Starting with the line that contains "You are a computer-use agent. Image" and going on through the line that contains "pos(400,147)", copy that stretch of the data below, requests included, and rescale only the coordinates in the answers by multiplying each one by 0.3 and rounding to a whole number, with halves rounded up.

(Entries from a dataset)
◇ ◇ ◇ ◇ ◇ ◇ ◇

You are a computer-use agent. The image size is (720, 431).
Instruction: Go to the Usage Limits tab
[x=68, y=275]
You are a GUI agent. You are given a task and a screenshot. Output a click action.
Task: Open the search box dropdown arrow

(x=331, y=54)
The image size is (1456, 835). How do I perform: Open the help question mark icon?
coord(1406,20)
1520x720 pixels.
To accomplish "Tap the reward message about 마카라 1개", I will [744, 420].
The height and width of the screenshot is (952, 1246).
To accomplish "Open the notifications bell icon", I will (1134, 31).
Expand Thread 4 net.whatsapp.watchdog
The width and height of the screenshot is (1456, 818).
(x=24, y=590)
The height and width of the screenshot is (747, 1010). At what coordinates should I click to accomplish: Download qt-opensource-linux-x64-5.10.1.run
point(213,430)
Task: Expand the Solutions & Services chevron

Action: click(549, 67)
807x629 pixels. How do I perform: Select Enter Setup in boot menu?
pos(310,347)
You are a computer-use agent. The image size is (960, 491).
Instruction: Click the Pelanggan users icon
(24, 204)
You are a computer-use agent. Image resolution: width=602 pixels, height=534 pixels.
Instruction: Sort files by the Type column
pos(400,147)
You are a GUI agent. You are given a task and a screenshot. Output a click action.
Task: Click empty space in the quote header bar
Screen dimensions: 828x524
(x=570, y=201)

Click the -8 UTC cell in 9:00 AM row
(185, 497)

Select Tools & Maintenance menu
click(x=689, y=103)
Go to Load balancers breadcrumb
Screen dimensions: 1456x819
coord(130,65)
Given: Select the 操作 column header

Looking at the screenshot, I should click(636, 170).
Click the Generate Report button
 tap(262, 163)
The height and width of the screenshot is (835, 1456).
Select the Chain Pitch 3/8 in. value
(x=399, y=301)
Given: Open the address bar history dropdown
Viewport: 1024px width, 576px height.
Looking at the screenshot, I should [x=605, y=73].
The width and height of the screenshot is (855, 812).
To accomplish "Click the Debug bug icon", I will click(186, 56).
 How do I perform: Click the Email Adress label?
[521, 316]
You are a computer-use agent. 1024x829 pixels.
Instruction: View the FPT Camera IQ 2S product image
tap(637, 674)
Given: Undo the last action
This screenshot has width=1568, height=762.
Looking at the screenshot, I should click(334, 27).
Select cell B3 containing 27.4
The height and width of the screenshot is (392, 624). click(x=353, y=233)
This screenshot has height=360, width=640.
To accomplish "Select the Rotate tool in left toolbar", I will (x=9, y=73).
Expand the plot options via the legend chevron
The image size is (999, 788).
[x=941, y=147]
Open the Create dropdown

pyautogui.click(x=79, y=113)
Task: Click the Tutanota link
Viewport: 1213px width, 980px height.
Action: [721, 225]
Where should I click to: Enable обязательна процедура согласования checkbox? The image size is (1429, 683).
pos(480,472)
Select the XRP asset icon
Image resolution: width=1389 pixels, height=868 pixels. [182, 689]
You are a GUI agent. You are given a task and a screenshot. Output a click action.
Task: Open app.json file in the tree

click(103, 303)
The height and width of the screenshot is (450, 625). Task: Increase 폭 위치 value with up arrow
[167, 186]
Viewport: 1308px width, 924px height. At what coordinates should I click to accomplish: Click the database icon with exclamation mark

◇ ◇ ◇ ◇ ◇ ◇ ◇

**SOLUTION FOR THIS PROBLEM**
You are a computer-use agent. Image resolution: width=602 pixels, height=534 pixels.
Instruction: Sort files by the Type column
pos(120,44)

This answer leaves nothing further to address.